What Are Tokens
Full Lesson Reference
What are tokens?
Tokens are the units Claude Code uses to process text. Every word you type, every response Claude gives, every file it reads - all measured in tokens. Understanding tokens is the difference between fast cheap sessions and slow expensive ones.
The basics
- 1 token ≈ 0.75 words in English (approximately)
- A 1,000-word document ≈ 1,300 tokens
- A typical prompt + response round ≈ 500-2,000 tokens
- A full session can use 100,000+ tokens
- Long sessions with lots of file reads = 500,000+ tokens
Claude's context window has a limit measured in tokens. Bigger context = more tokens = more cost + slower responses.
The compounding problem
Every message you send resends the ENTIRE conversation history. This is the single most important thing to understand about tokens.
Your first message costs ~20K tokens (with CLAUDE.md, skills, MCPs, your prompt). Your 5th message costs ~80K tokens (all 4 previous + new). Your 15th message costs ~250K tokens.
Extra token overhead compounds. 5K extra tokens per message × 15 messages = 75K extra tokens wasted.
What uses tokens before you type
You haven't typed a single prompt and Claude has already loaded 15K-30K tokens:
- System prompt + built-in tools - ~10K (can't change)
- CLAUDE.md files - ~1-3K (keep lean, Module 02)
- Skill metadata - up to 16K (the hard budget, Module 09)
- MCP schemas - deferred loading now, but still some overhead
Your lean baseline is ~15K. A bloated baseline is 50K+. Gap = huge cost over a week.
What uses tokens as you work
- Every prompt + response
- Every file Claude reads
- Every MCP tool call (schema loads when invoked)
- Every skill you invoke (full skill body loads)
- Every data query result
- Every command output
Watch a single session: from 20K to 200K tokens over 15-20 messages is normal. Watch for how fast context fills - that's your usage rate.
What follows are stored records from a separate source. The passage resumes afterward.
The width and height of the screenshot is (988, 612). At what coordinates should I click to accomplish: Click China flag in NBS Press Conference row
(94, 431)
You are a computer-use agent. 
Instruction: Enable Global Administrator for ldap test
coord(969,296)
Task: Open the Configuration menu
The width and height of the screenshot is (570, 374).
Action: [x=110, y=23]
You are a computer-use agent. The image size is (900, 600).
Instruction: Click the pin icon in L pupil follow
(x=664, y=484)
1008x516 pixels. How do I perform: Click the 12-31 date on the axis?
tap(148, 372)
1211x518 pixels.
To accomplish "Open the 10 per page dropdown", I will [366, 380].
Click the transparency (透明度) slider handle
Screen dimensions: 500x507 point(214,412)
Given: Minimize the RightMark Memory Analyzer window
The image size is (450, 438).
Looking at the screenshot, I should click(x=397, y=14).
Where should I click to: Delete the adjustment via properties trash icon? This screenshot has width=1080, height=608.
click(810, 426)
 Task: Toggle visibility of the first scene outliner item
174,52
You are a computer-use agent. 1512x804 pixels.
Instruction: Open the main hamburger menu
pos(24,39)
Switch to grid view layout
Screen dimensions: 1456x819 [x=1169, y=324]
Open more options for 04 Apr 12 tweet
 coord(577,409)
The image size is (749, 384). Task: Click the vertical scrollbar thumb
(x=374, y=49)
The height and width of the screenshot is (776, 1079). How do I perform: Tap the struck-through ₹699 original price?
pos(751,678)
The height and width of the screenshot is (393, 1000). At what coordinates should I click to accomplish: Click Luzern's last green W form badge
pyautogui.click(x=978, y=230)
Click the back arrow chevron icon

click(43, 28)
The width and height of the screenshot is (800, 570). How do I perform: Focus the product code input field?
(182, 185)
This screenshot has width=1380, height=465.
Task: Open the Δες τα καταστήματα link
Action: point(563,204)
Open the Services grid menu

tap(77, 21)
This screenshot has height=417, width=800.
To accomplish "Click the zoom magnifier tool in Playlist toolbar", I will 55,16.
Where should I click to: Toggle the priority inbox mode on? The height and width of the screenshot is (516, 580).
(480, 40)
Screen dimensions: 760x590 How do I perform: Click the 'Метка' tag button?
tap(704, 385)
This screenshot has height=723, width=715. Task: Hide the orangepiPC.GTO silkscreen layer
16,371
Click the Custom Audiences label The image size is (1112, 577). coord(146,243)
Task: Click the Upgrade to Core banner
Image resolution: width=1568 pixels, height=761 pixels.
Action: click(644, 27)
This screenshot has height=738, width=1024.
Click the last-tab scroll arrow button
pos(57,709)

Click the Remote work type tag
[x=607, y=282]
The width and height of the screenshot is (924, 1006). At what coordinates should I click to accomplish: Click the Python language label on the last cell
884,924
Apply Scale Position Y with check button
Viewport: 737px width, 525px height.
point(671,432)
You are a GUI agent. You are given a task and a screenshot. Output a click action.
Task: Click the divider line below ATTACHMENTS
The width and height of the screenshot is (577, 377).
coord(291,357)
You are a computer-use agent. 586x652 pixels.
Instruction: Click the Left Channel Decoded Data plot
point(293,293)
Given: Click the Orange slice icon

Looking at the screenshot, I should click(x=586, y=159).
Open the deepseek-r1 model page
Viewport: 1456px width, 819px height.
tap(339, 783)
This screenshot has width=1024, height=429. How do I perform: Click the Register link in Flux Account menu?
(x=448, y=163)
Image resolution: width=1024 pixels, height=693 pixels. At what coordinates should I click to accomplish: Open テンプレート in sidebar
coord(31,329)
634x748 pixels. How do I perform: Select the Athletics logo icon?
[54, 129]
The efficiency hierarchy (repeat from Module 08)
Most efficient to least
- Database queries - pre-aggregated, one call, minimal tokens
- CLIs - zero idle overhead, lean per call
- MCPs with deferred loading - small idle, moderate per call
- Large file reads - one big load hits context hard
- Web scraping + raw HTTP - most expensive + fragile
Practical impact
Token bloat doesn't usually break Claude. It just
- Makes sessions feel slower
- Costs you more if you're paying per token
- Fills context faster - you hit the 50% rule sooner
- Reduces how much actual work fits in one session
Keep overhead lean = longer productive sessions.
Power-user tips
- Install ccstatusline - shows live context % + model + cost at the bottom of your terminal. Full walkthrough in Lesson 3.
- Ask Claude about overhead - "how much context have I used in this session?"
- Prefer DB queries over MCP calls for data you query often
- Read parts of files, not whole files - "read rows 1-100" not "read this 10MB CSV"
Action items
☐ Understand: tokens are the currency of every session
☐ Remember: every message resends full history - cost compounds
☐ Know your baseline - what loads before you type
☐ Prefer databases > CLIs > MCPs > file reads for efficiency
Next lesson: Trimming your token overhead.
Exercises
- Review the concepts covered in this lesson: What Are Tokens.
- Write down your key takeaway from this lesson.
- Practice running any commands or prompts mentioned above inside your terminal.